Tester, a farmer who spends most weekends at home on his tractor, is taking the competition in stride — publicly, at least. Where Tester needs to be strong, the signs are encouraging — literally. Drive through Billings near Montana State University and front yards are dotted with Tester campaign signs.
“We feel like we’re in a strong position, and we’re executing the game plan,” Tester campaign spokesman Chris Meagher said. “Nothing has really changed from our perspective.”
The senator is pushing healthcare. It's not the only issue Tester is relying on to separate himself from Rosendale, but it's the key driver of his campaign.
Like Democrats across the country, he has found that Obamacare could be a winning issue in 2018 after costing the Democrats dozens of seats, and their House and Senate majorities in the 2010 and 2014 midterm elections, respectively, under President Barack Obama. Specifically, voters have warmed to the Affordable Care Act as a means to retain the federal mandates forcing health insurers to cover pre-existing medical conditions and prohibit the lifetime caps on payouts.
Rosendale opposes these Obamacare mandates, saying pre-existing and chronic conditions should be covered by other means. Tester views this as an opening to overcome his broad opposition to Trump’s legislative agenda and judicial nominees. The senator voted against the president’s biggest ticket items, like the $1.3 trillion tax overhaul, and opposed the confirmation of Kavanaugh and Supreme Court Justice Neil Gorsuch.
Tester also ended up crosswise with Trump over the nomination of Navy Rear Adm. Ronny Jackson, at the time the president’s personal military physician, to serve as Veterans Affairs secretary. Democrats and Republican questioned Jackson’s qualifications. But Trump zeroed in on Tester, the top Democrat on the Senate Veterans Affairs Committee, as the culprit that forced him to withdraw Jackson’s nomination.

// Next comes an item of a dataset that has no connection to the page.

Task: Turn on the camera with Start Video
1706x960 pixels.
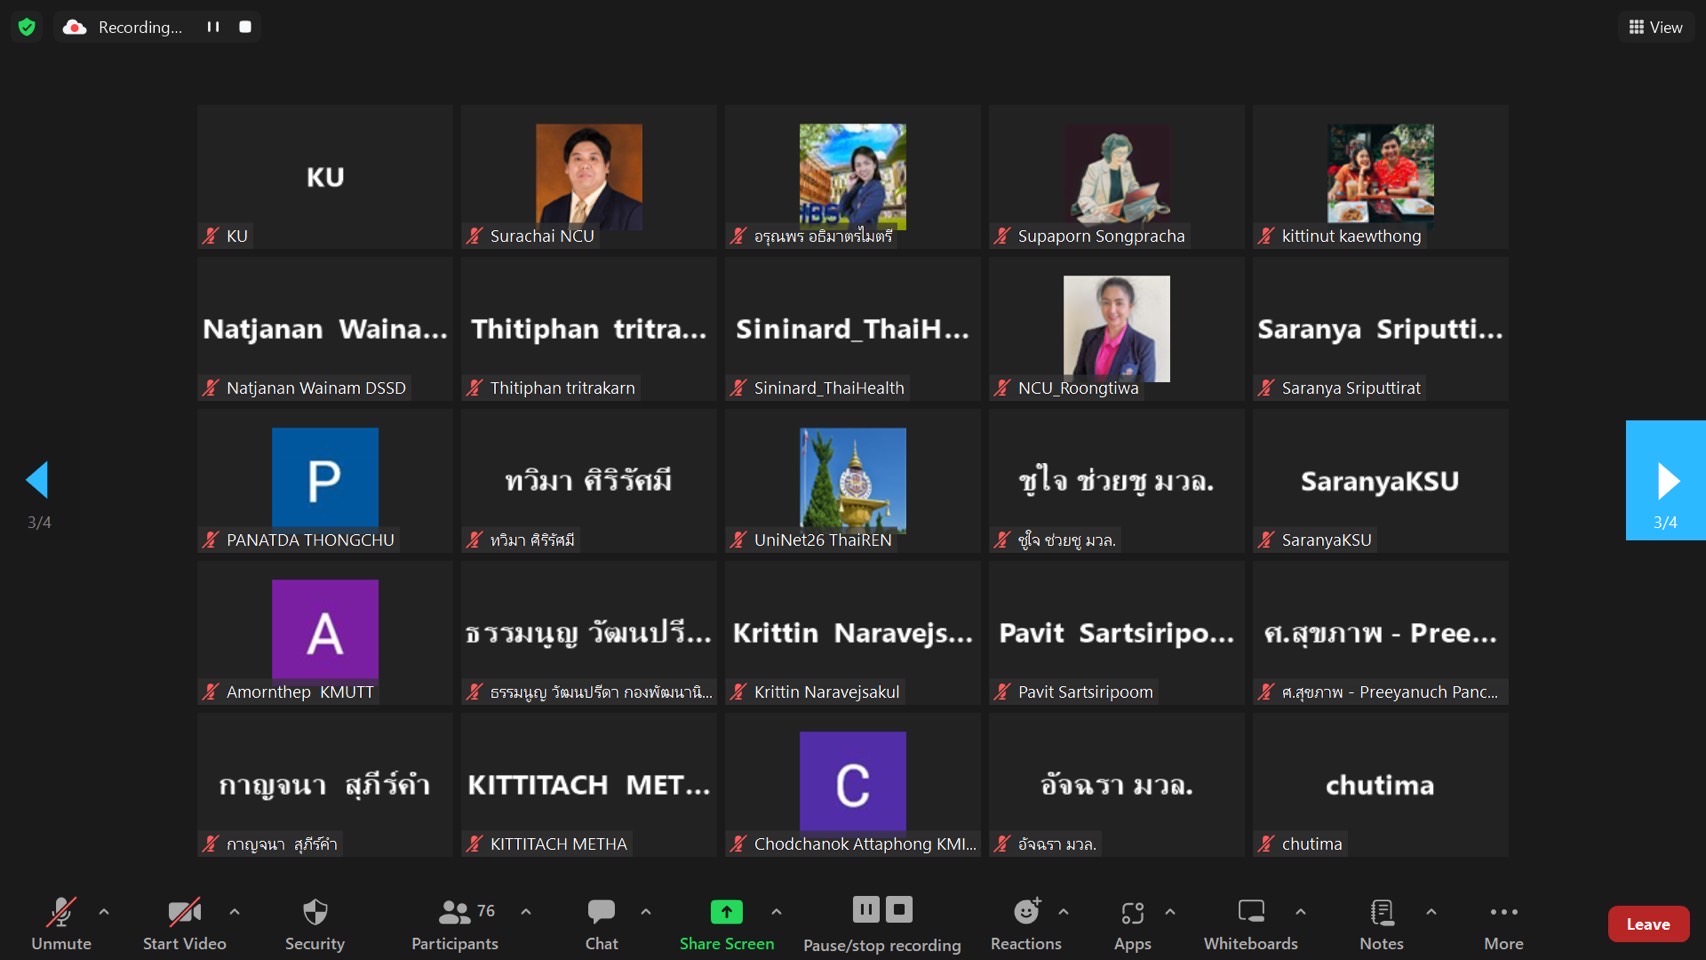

Republicans in Montana monitoring this close contest say Tester was on track to overcome all of that — until the Kavanaugh hearings. The Tester campaign dismisses this theory of the race, saying it was always going to tighten down the stretch. Democratic insiders tend to agree on the light impact of the Kavanaugh effect in Montana. But GOP insiders insist it was the battle to confirm Trump's second Supreme Court nominee that lit a fire under Republicans and like-minded voters here, putting Rosendale in contention.
“It’s up for grabs, and so I think Rosendale has a shot at it. When it first began, I would have said he didn’t have [a] ghost’s chance in hell,” said Sherm Anderson, a Republican former state senator who served with Tester in the legislature. Anderson spoke with the Washington Examiner on Friday after leading Rosendale on a tour of his expansive lumber mill in Deer Lodge, 23 miles northwest of Butte. “The Kavanaugh thing was a big turning point,” he said.